Commission Culture : Si vous souhaitez exposer vos réalisations artistiques, le local de Couleurs Gaies est conçu pour le recevoir. Rapprochez-vous alors de Frédéric, responsable de la Commission Culture de CG, afin de voir avec lui ce qu’il est envisageable de projeter.

Commission Politique : En ce moment, Matthieu, Président de CG mais aussi responsable de la Commission Politique, est en quête de personnes capables de représenter votre association LGBTQI+ préférée lors de l’événement « Etudiant dans ma ville » qui a lieu le samedi 3 octobre. Nous avons aussi besoin de personnes prêtes à tenir une permanence de Couleurs Gaies sur le campus de Metz Saulcy une fois par mois et, très concrètement, nous recherchons des personnes (il faudrait 2 voitures!) qui donneront de leur temps pour participer à un collage en périphérie de Metz le vendredi 18 septembre.

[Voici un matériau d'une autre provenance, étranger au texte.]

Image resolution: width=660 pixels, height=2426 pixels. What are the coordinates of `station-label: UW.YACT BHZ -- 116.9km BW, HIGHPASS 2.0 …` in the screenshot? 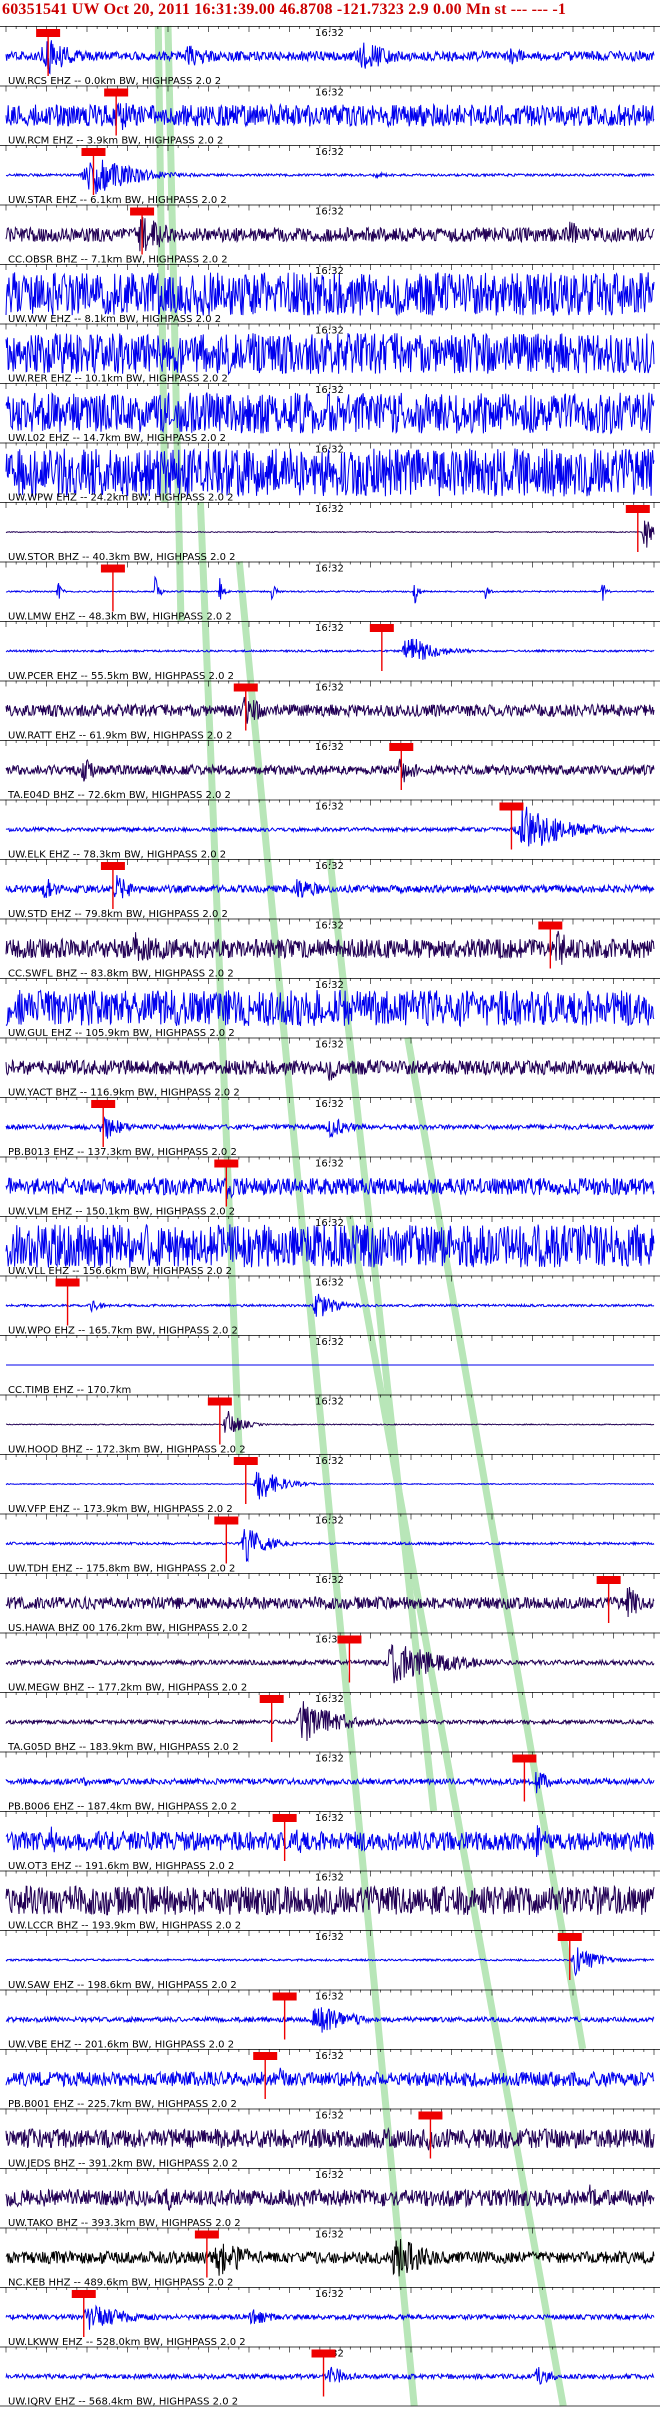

Cette liste témoigne de la diversité des actions de Couleurs Gaies, toutes importantes à la défense des droits LGBTQI+. Cette diversité requiert des bénévoles afin de faire vivre chacune des branches de l’association. S’investir bénévolement est la meilleure façon de vivre l’expérience Couleurs Gaies et de faire partie d’une famille de personnes qui ont un même idéal. Rejoignez-nous, nous vous attendons !
En plus, on est hyper sympa.

Frédéric

La rubrique de D’doc #5

Curieuse de découvrir ce que la compositrice interprète pouvait valoir côté plume et roman, je me suis procuré La commode aux tiroirs de couleurs d’Olivia Ruiz. Les éditions JC Lattès le présentaient comme un retour sur l’histoire familiale de républicains espagnols ayant fui le franquisme pour se réfugier dans le sud-ouest hexagonal. Olivia Ruiz n’a pourtant pas écrit un roman autobiographique. Elle confie volontiers s’être inspirée librement des lieux existants et chers à sa propre identité, l’Aude, Toulouse, Barcelonnette. Mais là s’arrêtera la comparaison avec la vie de la femme chocolat. Les secrets de famille ont toujours été tus par ses aïeuls, ce qui a laissé Olivia Ruiz chercher dans les tiroirs d’une commode d’imagination des histoires d’amour, des tragédies, des secrets que l’on dit à demi-mots, que l’on dévoile au compte-goutte, au fil des liens inter générationnels.

Le roman se lit vite, la rencontre avec les personnages successifs les rend attachants. Les secrets se dévoilent au fur et à mesure que les tiroirs sont ouverts par l’héroïne du roman. Des secrets transmis par ceux qui n’ont pas tout dit lorsqu’ils étaient encore là. Dans ce premier roman que je recommande aux amoureux de la péninsule ibérique ou du sud-ouest, aux cumulards comme moi et à tous les autres aussi, il est fortement question de l’exil, de ces patronymes à changer en passant la frontière, pour se reconstruire, s’intégrer le mieux possible quitte à effacer l’identité de sa propre chair.

L’autrice le dit elle-même, ce roman peut résonner dans l’actualité des flux de réfugiés qui viennent s’échouer sur les plages de Méditerranée. Et cela n’est pas haut en couleurs.